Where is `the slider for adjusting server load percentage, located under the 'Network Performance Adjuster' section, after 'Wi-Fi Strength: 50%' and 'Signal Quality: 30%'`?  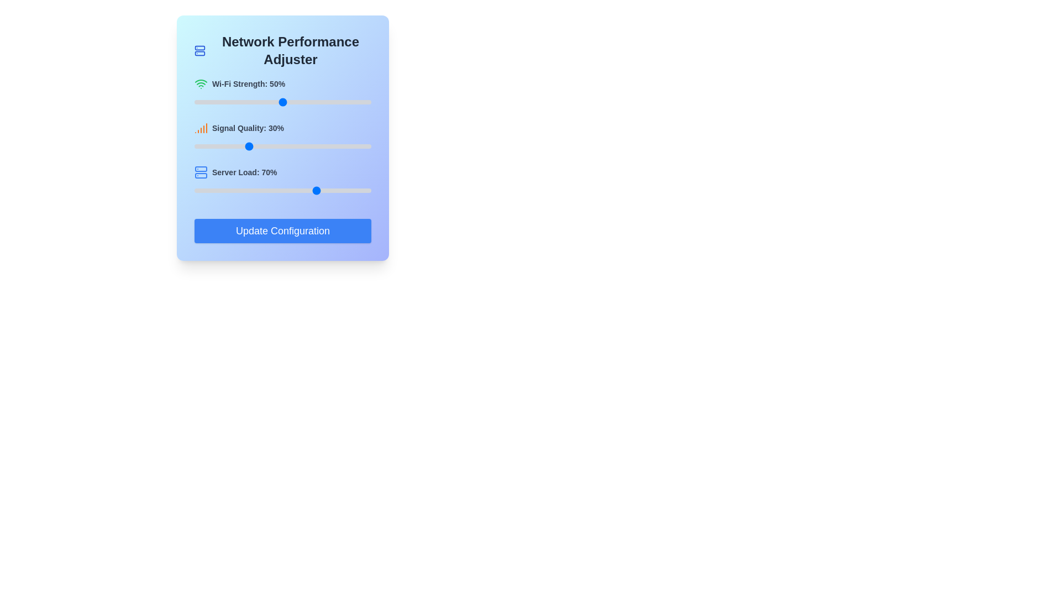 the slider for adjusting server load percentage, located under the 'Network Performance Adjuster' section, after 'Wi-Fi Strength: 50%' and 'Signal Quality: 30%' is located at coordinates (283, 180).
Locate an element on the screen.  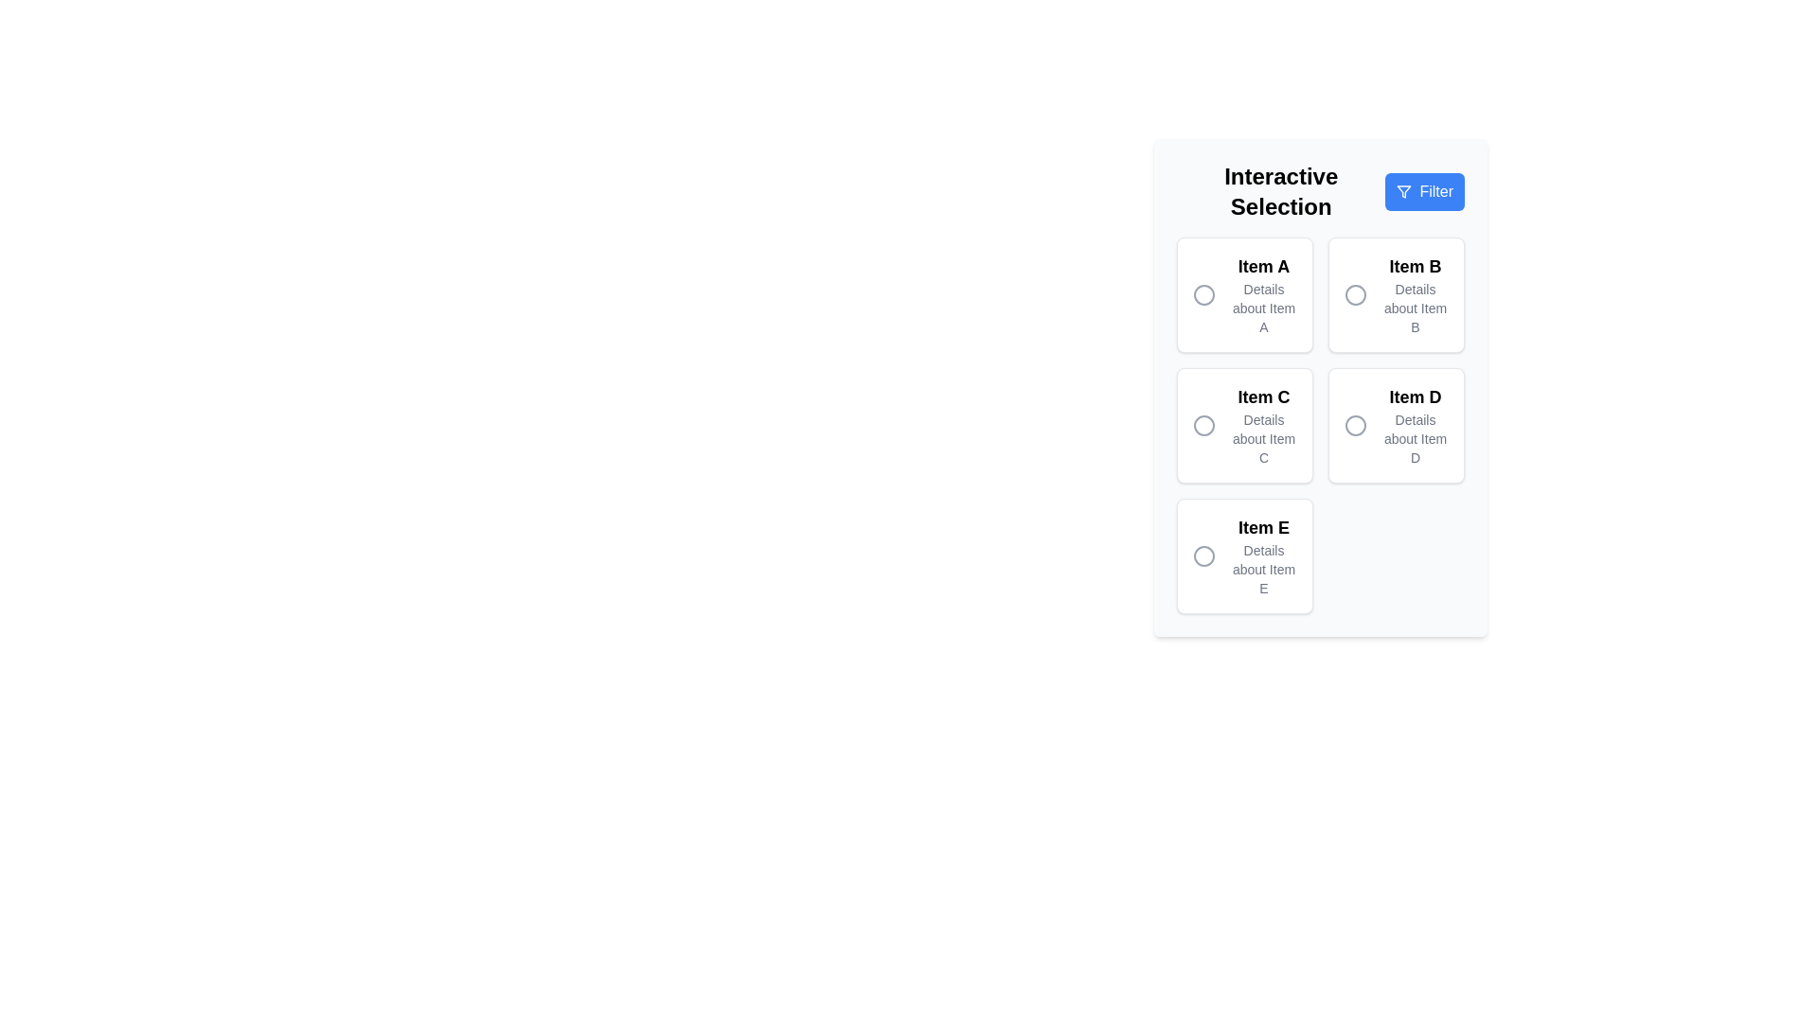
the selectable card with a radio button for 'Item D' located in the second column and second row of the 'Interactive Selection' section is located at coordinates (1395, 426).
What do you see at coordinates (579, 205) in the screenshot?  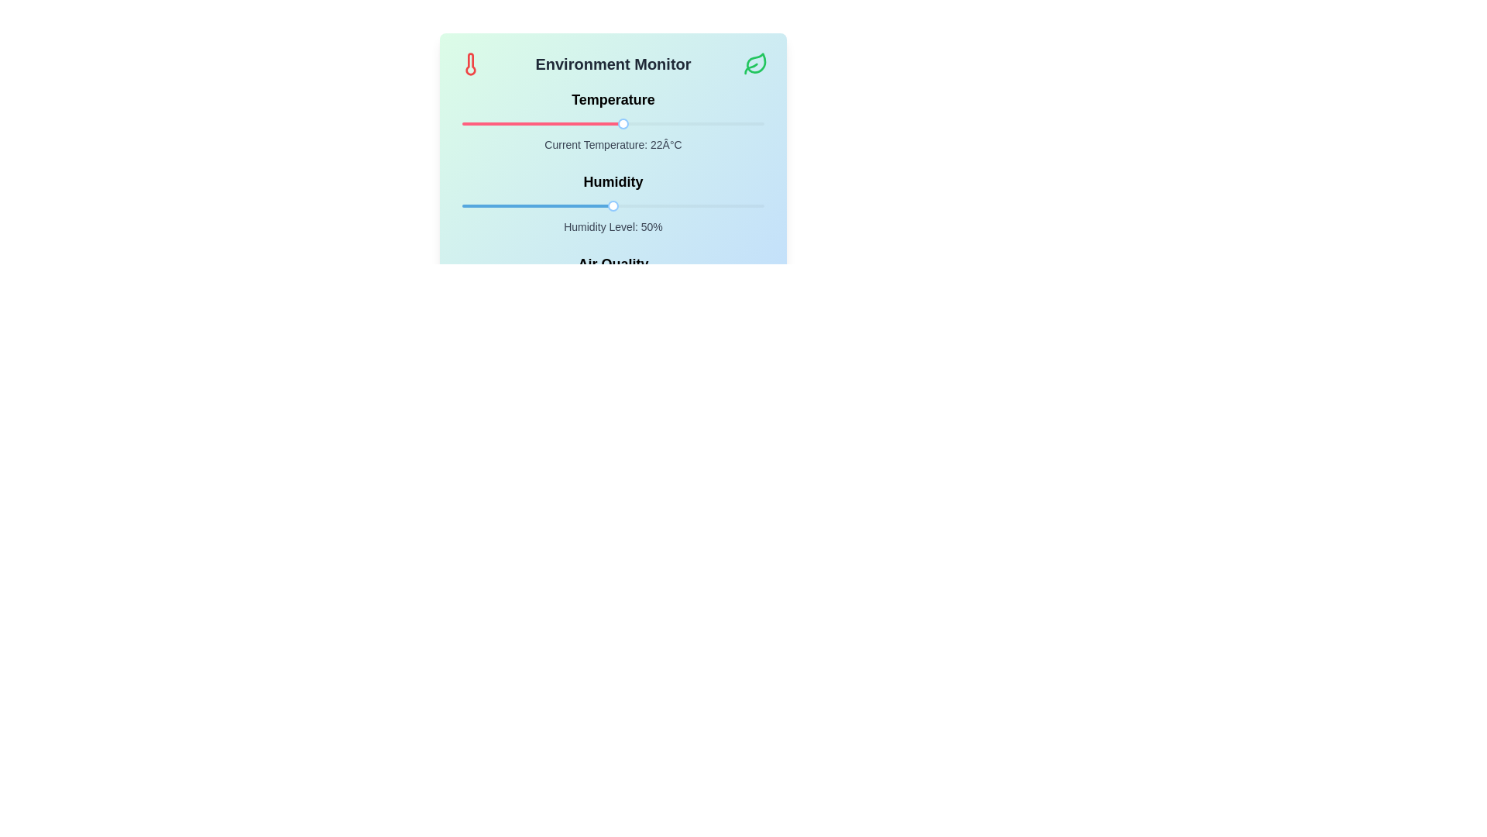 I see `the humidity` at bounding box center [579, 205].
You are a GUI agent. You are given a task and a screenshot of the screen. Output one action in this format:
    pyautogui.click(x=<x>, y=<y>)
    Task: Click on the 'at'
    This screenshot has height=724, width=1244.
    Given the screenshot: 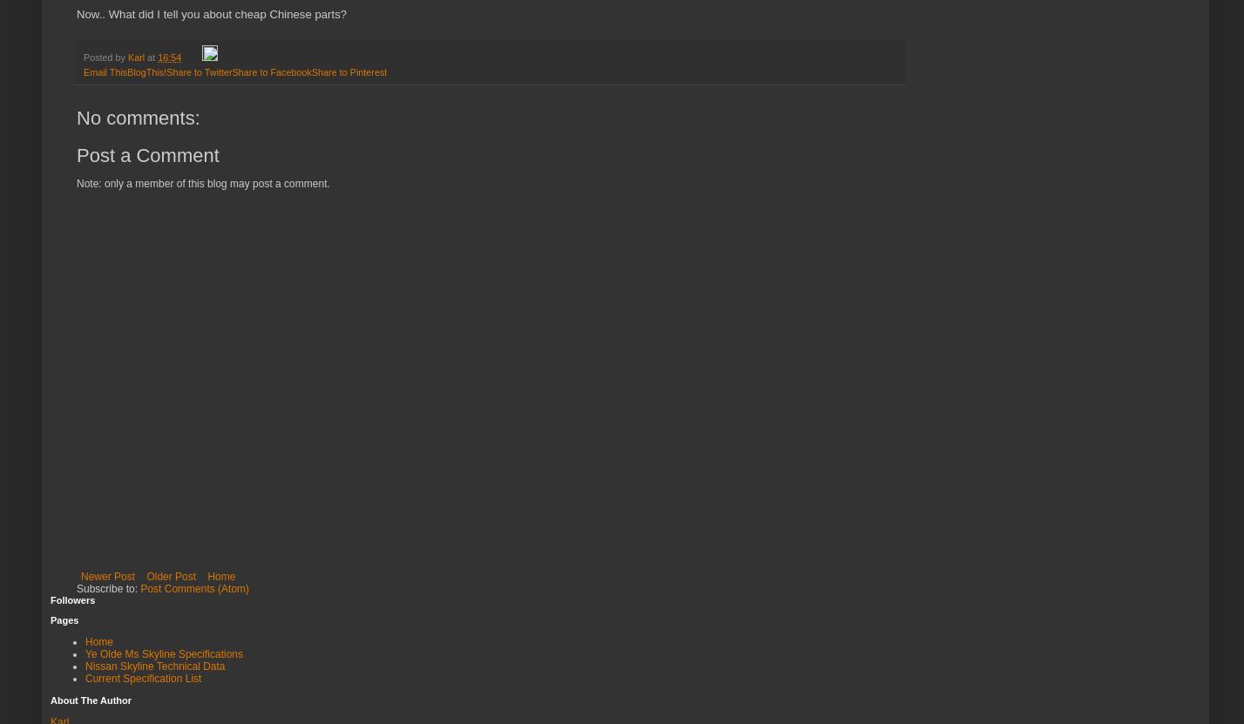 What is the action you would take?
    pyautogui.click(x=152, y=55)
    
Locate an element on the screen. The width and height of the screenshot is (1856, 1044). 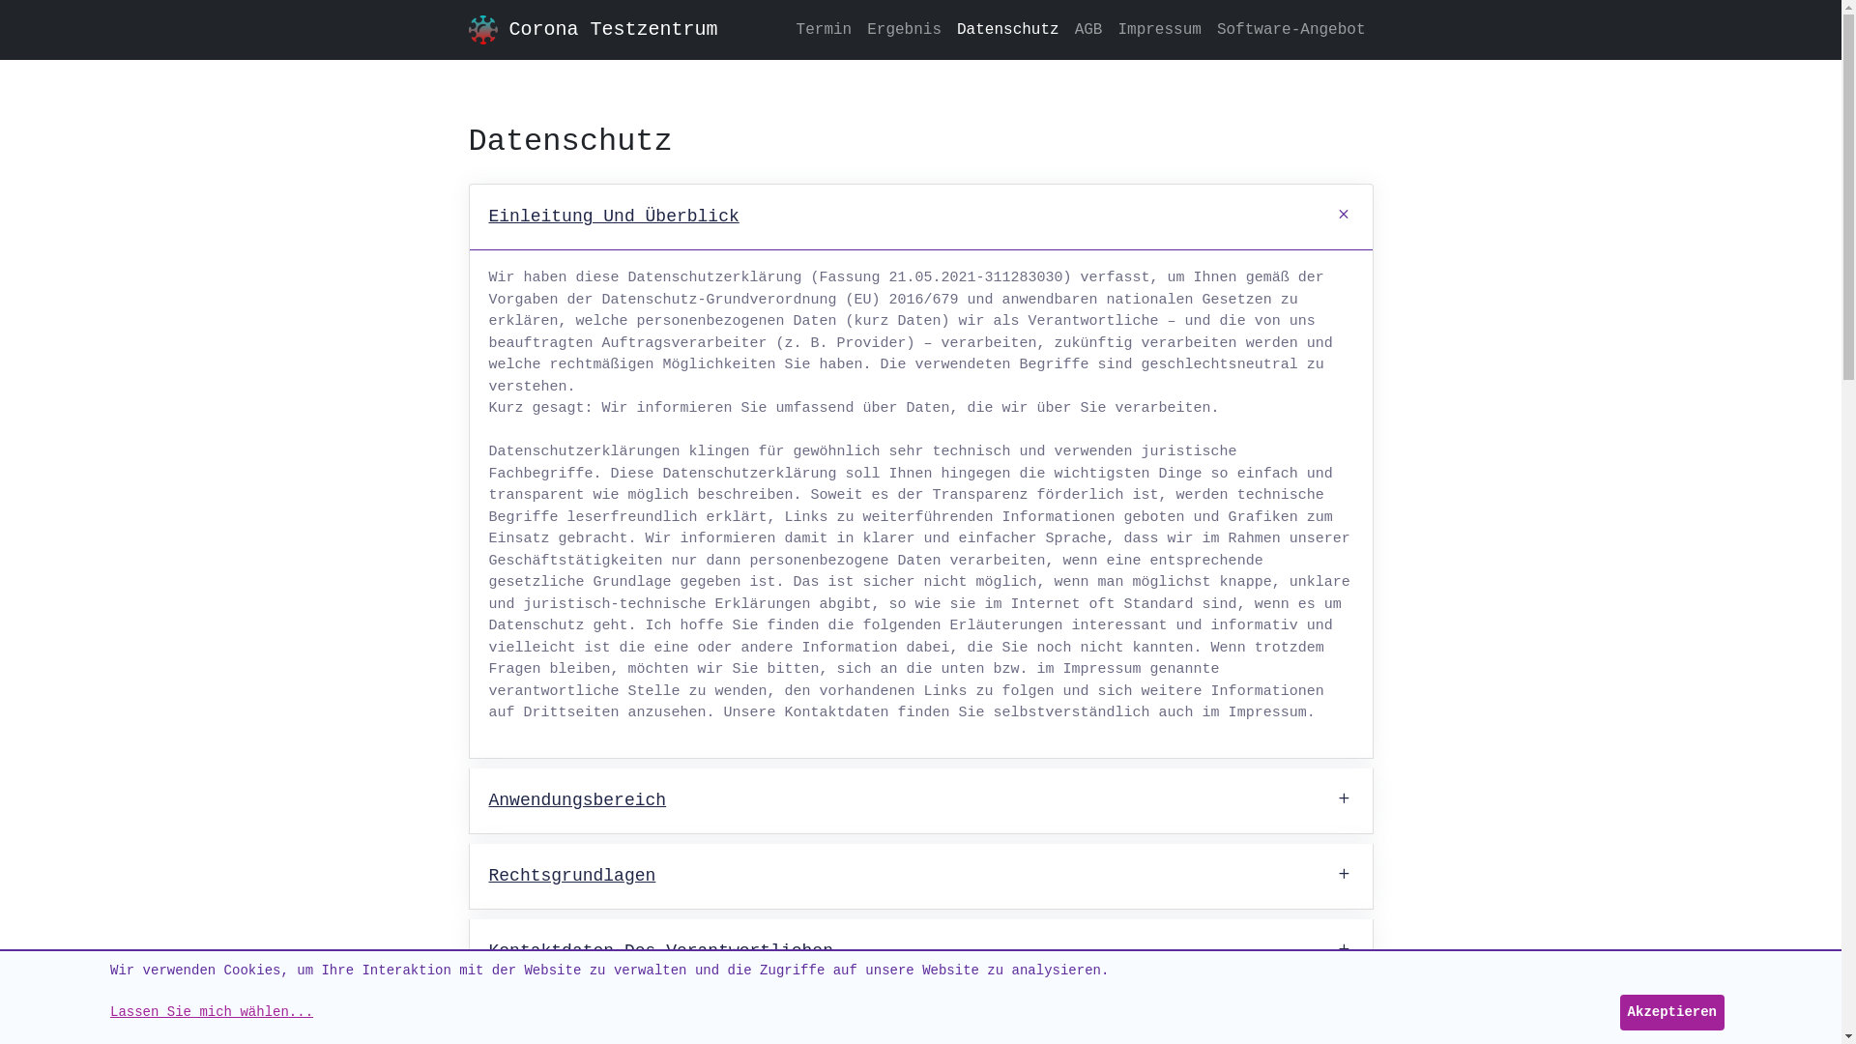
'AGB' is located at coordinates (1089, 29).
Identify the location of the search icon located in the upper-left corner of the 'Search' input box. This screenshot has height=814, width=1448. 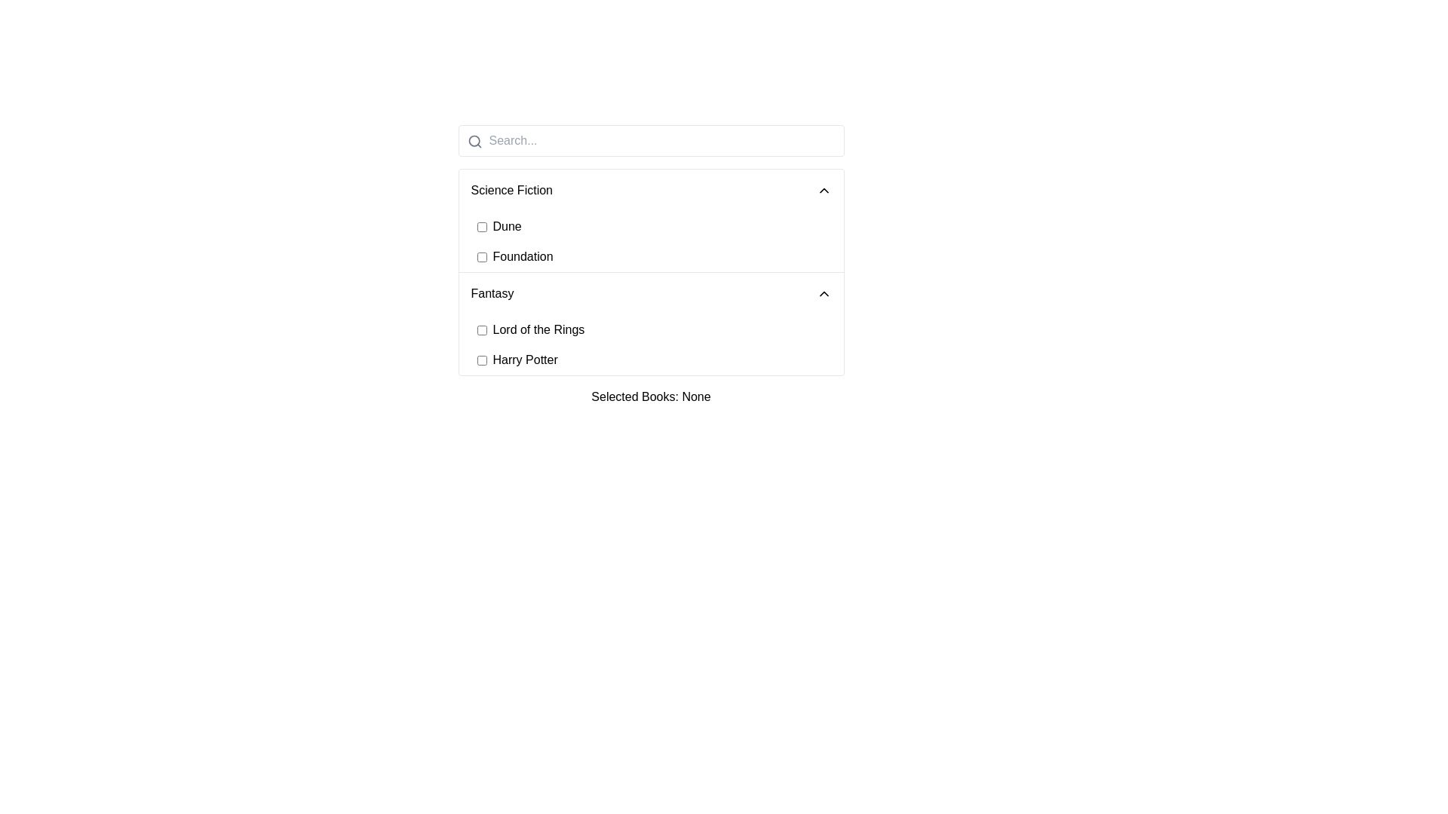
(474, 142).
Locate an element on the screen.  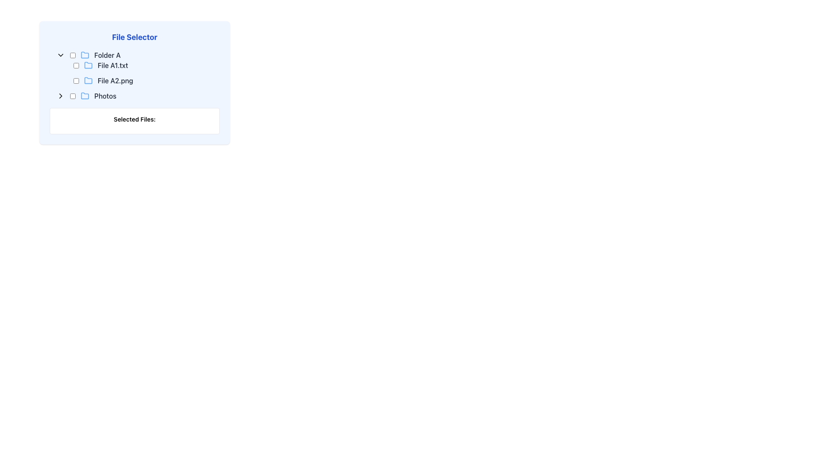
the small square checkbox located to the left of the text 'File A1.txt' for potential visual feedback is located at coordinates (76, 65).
···
### Given exercise
Copy out, word for word, everything from the line containing "Locate an element on the screen. The" through the end of the rows, including both ends. Leave the pictures out of your answer.

### Output below
Locate an element on the screen. The width and height of the screenshot is (1856, 1044). 
'AGB' is located at coordinates (1089, 29).
Identify the location of the search icon located in the upper-left corner of the 'Search' input box. This screenshot has height=814, width=1448. 
(474, 142).
Locate an element on the screen.  
the small square checkbox located to the left of the text 'File A1.txt' for potential visual feedback is located at coordinates (76, 65).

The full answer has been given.